Some of the worst environmental offenders remain at large: Industrial polluters who, like other “corporate citizens” want to be regulated and taxed substantially less while being subsidized significantly more. Corporations seek to appropriate nature for private gain while the costs of environmental abuse are shared among all of us. As Oil Change International notes, the public bears externalized costs of fossil fuel industries for the military, climate, local environmental, and health to the tune of at least $360 billion and upwards of $1 trillion annually.

And the fossil fuel sector is determined to delay the point when renewables are cost competitive with fossil fuel-based electricity. One strategy used by fossil fuel advocates includes removing statutes that call for states and municipalities to have a specified share of electricity within their jurisdiction be supplied by renewable sources. For example, Ohio-based energy companies such as American Electric Power and FirstEnergy together with fossil fuel-backed entities like the American Legislative Exchange Council (ALEC) and Americans for Prosperity successfully helped produce a bill (SB 310) that Ohio Governor Kasich signed into law in June of last year. The bill delays annual increases in the share of renewables as part of the overall supply of electricity for the state and energy efficiency for two years. Derivatives of this strategy are taking root in many of the remaining 29 states with such statues to increase renewable energy usage.
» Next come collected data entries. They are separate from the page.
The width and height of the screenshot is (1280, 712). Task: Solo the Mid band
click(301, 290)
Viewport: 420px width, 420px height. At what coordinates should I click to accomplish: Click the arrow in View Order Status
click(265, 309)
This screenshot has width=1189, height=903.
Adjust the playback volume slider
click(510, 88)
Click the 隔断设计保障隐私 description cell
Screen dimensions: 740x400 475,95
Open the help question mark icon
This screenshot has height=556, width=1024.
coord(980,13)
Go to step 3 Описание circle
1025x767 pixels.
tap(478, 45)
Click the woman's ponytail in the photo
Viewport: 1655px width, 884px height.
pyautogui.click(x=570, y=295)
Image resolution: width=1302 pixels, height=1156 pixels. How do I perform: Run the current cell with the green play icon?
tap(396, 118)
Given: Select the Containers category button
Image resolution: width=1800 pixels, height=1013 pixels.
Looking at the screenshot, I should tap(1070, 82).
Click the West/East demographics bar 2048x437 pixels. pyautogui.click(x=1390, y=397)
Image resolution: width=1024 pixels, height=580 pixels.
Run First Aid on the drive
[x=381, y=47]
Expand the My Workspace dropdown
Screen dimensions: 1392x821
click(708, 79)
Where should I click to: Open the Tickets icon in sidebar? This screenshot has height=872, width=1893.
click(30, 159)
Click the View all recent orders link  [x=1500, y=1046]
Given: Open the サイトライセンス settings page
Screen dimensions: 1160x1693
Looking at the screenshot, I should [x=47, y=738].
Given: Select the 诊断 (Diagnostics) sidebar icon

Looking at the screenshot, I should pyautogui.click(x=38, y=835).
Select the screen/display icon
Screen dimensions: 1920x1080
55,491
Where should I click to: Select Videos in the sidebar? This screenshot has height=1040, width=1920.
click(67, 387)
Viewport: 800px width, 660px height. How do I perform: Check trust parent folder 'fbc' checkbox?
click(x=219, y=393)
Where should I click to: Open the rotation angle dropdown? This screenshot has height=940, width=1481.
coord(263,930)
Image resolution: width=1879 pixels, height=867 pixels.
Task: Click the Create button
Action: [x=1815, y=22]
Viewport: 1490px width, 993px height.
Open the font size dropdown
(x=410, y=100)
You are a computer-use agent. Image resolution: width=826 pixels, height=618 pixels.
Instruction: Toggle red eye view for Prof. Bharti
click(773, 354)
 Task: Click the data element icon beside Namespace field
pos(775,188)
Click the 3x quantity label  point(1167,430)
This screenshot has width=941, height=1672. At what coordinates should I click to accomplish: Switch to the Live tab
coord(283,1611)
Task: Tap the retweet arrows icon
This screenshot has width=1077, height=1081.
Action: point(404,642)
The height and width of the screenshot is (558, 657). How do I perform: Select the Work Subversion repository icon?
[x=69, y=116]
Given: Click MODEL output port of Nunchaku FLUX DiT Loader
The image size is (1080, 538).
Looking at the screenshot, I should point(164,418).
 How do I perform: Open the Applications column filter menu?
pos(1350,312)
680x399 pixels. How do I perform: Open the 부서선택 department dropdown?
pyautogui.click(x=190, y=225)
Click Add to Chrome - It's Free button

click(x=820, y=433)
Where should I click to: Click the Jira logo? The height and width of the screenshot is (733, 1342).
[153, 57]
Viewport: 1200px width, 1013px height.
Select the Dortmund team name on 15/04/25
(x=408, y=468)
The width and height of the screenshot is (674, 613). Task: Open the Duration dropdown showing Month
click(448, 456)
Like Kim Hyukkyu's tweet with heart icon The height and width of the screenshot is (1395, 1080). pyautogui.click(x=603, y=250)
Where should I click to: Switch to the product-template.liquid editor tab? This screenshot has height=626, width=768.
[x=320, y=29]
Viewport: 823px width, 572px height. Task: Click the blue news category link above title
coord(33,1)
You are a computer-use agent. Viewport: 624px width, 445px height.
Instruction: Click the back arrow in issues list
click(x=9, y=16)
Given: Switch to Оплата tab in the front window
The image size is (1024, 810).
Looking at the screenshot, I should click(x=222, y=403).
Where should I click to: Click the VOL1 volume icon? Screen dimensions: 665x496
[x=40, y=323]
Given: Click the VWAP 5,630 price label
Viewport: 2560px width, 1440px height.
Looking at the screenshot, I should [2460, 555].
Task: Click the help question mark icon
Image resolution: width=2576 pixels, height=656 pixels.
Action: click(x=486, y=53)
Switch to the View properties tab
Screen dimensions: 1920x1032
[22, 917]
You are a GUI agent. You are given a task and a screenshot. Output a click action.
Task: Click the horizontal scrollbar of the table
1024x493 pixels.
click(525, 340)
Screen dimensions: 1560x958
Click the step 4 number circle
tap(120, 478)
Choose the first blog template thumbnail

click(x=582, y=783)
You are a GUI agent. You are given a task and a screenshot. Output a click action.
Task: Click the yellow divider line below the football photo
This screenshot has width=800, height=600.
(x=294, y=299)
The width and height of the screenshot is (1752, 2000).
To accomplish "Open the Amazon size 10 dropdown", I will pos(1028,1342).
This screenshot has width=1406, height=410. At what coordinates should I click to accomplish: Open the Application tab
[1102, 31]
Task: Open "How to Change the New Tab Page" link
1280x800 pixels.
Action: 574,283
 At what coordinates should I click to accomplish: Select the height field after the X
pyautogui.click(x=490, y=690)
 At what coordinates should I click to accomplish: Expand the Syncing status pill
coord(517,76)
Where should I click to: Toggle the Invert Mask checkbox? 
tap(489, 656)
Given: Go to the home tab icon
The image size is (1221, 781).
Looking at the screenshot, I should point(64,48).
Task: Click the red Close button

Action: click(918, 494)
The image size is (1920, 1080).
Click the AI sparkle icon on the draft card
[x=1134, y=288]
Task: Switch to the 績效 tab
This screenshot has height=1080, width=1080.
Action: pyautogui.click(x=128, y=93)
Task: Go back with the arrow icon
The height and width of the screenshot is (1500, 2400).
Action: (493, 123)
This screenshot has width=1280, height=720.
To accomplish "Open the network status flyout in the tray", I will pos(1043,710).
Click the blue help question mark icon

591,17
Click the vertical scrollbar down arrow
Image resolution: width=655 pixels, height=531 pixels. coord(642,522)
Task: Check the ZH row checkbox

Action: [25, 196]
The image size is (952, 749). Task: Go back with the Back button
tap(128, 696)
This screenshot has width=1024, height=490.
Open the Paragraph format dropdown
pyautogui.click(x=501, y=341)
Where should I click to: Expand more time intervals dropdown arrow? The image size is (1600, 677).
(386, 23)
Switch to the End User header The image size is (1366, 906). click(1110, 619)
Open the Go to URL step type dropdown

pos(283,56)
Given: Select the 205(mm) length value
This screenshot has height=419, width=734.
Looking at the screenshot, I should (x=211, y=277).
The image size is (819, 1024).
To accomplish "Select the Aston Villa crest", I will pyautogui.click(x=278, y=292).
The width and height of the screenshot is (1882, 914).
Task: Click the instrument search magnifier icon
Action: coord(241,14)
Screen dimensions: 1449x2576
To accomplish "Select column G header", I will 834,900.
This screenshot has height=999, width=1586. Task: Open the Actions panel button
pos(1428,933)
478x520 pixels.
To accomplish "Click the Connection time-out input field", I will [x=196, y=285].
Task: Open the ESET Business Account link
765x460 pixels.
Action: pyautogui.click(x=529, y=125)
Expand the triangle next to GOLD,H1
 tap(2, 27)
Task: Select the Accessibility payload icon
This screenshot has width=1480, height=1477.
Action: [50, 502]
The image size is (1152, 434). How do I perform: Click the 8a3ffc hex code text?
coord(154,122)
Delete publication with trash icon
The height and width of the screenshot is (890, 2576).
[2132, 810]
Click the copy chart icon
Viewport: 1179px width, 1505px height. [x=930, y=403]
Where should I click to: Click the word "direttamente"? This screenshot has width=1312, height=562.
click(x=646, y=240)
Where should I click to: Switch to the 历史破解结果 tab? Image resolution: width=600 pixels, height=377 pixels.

If we don’t elect or appoint more leaders who have lived the impact of such policies, we’re putting our collective future at risk. But the next question is–where are the African American environmental leaders? Is this a bias problem–in other words, qualified African American candidates not being promoted or elected–or a pipeline problem–not enough African Americans engaged in the field?

It’s likely related to both factors, but the latter is somewhat easier to solve systemically.

There are two institutional approaches to engage more blacks on the issues of climate, energy, the environment, and social justice–through historically black colleges and universities ( HBCUs) and Africana Studies programs at other universities. Only about a quarter of the 100 HBCUs have some type of environmental studies program. And although only 9 percent of black college students matriculate at HBCUs, these institutions have a unique platform to bend campus-wide attention around environmental matters in part because of their smaller size. Just as all HBCU students learn about the black experience while studying various subject matters, they all can also learn about how environmental issues pose the most significant challenge and present the biggest opportunities of the 21st century.

As for Africana or African American Studies, there are over 250 of such programs around the country, primarily at predominantly white institutions (PWIs). PWIs are also home to the nation’s largest and well-resourced environmental academic programs. Essentially all research-intensive and top liberal arts PWIs have at least one environmental studies program. Generally, black students do not enroll in environmental studies courses on PWI campuses but they do tend to enroll in some number of Africana Studies courses.

At present, less than five percent of Africana Studies academic units and professors identify the environment, climate change, or energy as their prioritized area of research and engagement. Similarly, less than five percent of Africana Studies courses take up these subjects.

My suggestion to African Studies professors: use your classes and curricula as a platform to discuss issues concerning climate, energy, the environment–all intimately related to the topic of social justice, which is entwined through many Africana Studies lectures already. And for HBCUs, create and strengthen environmental degree programs and staff them with leading academics in the field. After all, today’s black students are tomorrow’s black intellectuals and engaged citizens. If more of them can become leaders in the epic struggle to steer society toward sustainability, we’ll all be better off.